WHAT IS ASKED:
• 1. Write out the records verbatim, from the line containing "Screen dimensions: 660x934" through the line containing "Click the switch keyword in the code", omitting the pictures.
• 2. Pick up the notes on the search marketing panel and continue them from the point where they stop.

ARTICLE:
Alan: Blackberry doesn’t ready your style sheets so yeah, it just gives it to you linearly. [Boy do I know it.] Linear design gives you benefits in mobile.

Paul: AOL.com and Weather.com both have very good mobile.domainname.com sites.

Localization of domain extensions. Value of sub domains

You can specify in Google which countries you’re targeting.

Subdomains are good for getting more SERP real estate.

How much has theming helped your site?

Whoo, Paul and the question asker both give props to Bruce for being their mentors in siloing. You may have noticed that we have just a couple articles on that subject.

What’s spam?

Lyndsay: Ask yourself, is it good for the user? At the end of the day, that’s the point.

Todd: The internet is not an equal opportunity world. TripAdvisor can get away with more. BMW can. There’s no absolute line.

Why don’t Flash sites work and why do people build them?

Alan: You can charge more to build Flash sites.
Paul: There are ways to use Flash appropriately.

ENTRIES SHOWN:

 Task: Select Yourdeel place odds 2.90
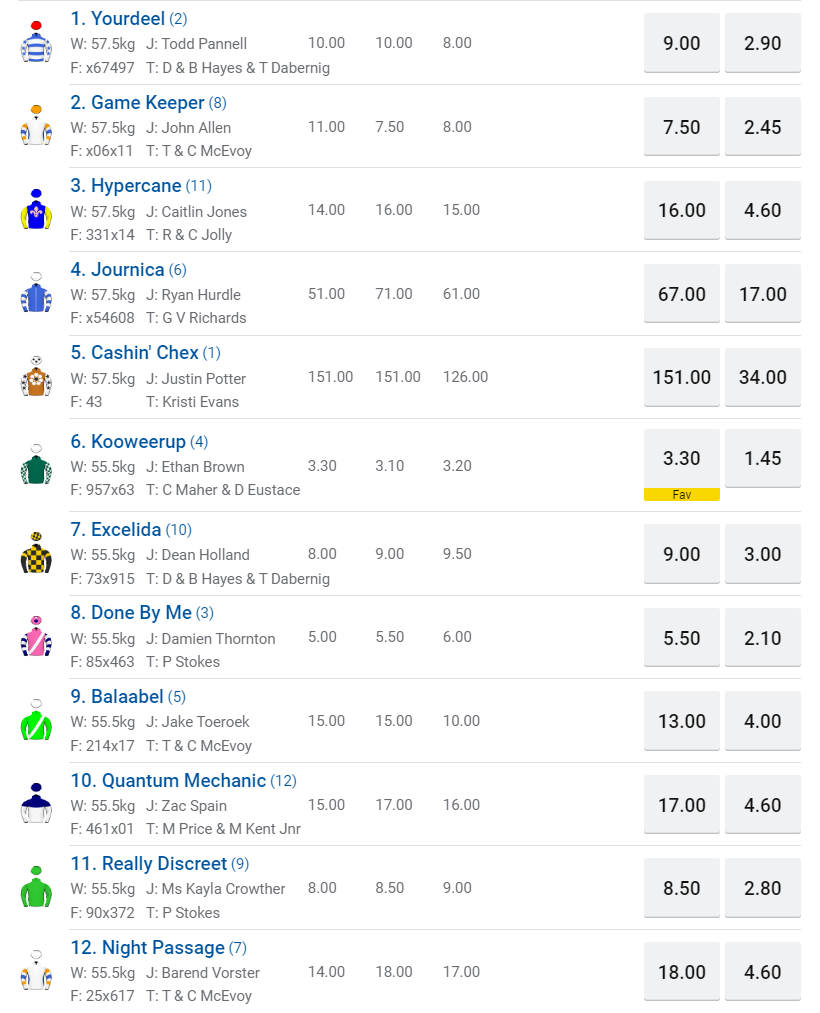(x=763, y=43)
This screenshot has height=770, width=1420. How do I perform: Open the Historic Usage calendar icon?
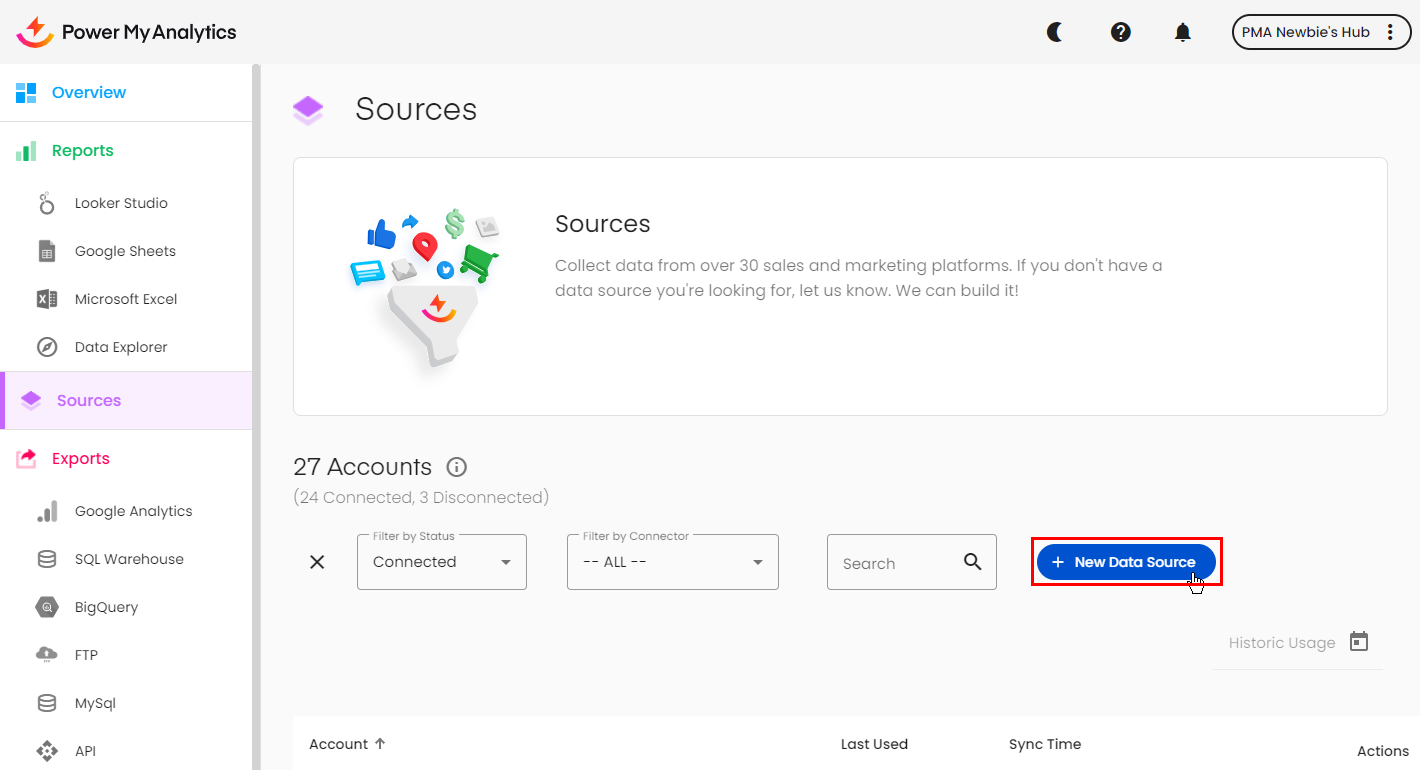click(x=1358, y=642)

==

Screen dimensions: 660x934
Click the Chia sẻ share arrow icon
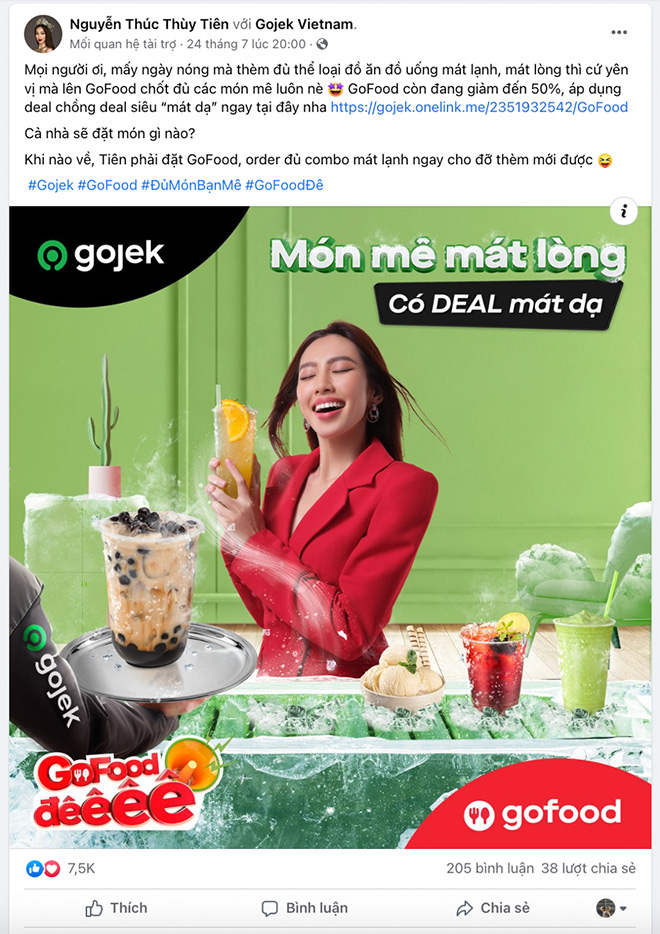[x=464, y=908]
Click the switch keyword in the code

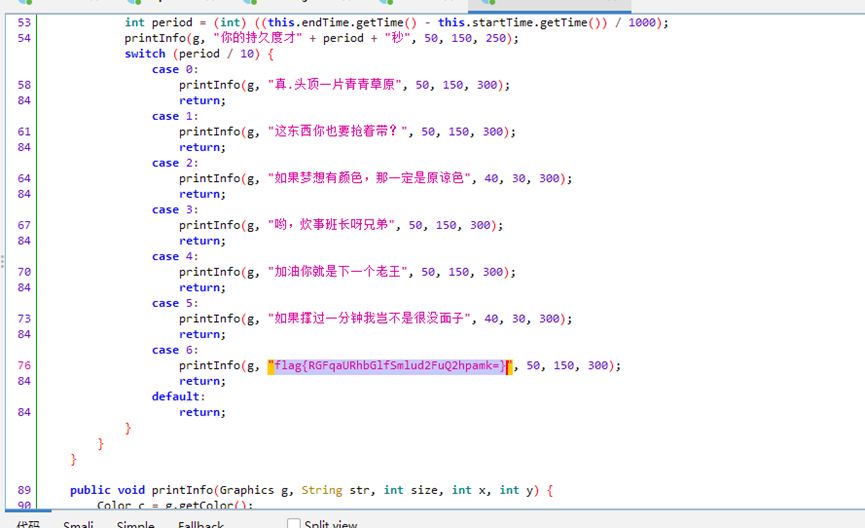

ANSWERS IN ORDER:
• 1.
Screen dimensions: 660x934
Click the Chia sẻ share arrow icon
[x=464, y=908]
Click the switch keyword in the code

• 2.
Todd: Nike is one of the top 25 brands in the world. You can’t convince them that their site shouldn’t be in Flash. It’s who they want to be. If you’re going full Flash, have unique URLs. Cloak if you’re doing full Flash. Serve the exact same content to engines and cloak the other.
Alan: But if you’re not a Nike, you have a problem. They rank on links. Have a Flash alternative. If they have Flash, give them one thing. If not give them the alternative.
Paul: Look at Forecast Earth on weather.com if you’re planning on doing videos. They do a great job and they’re ranking.
Alan: Make sure you’re using all the fields for your videos — title, meta data.

Susan Esparza is former managing editor at Bruce Clay Inc., and has written extensively for clients and internal publications. Along with Bruce Clay, she is co-author of the first edition of Search Engine Optimization All-in-One Desk Reference For Dummies.

See Susan's author page for links to connect on social media.

Comments (3)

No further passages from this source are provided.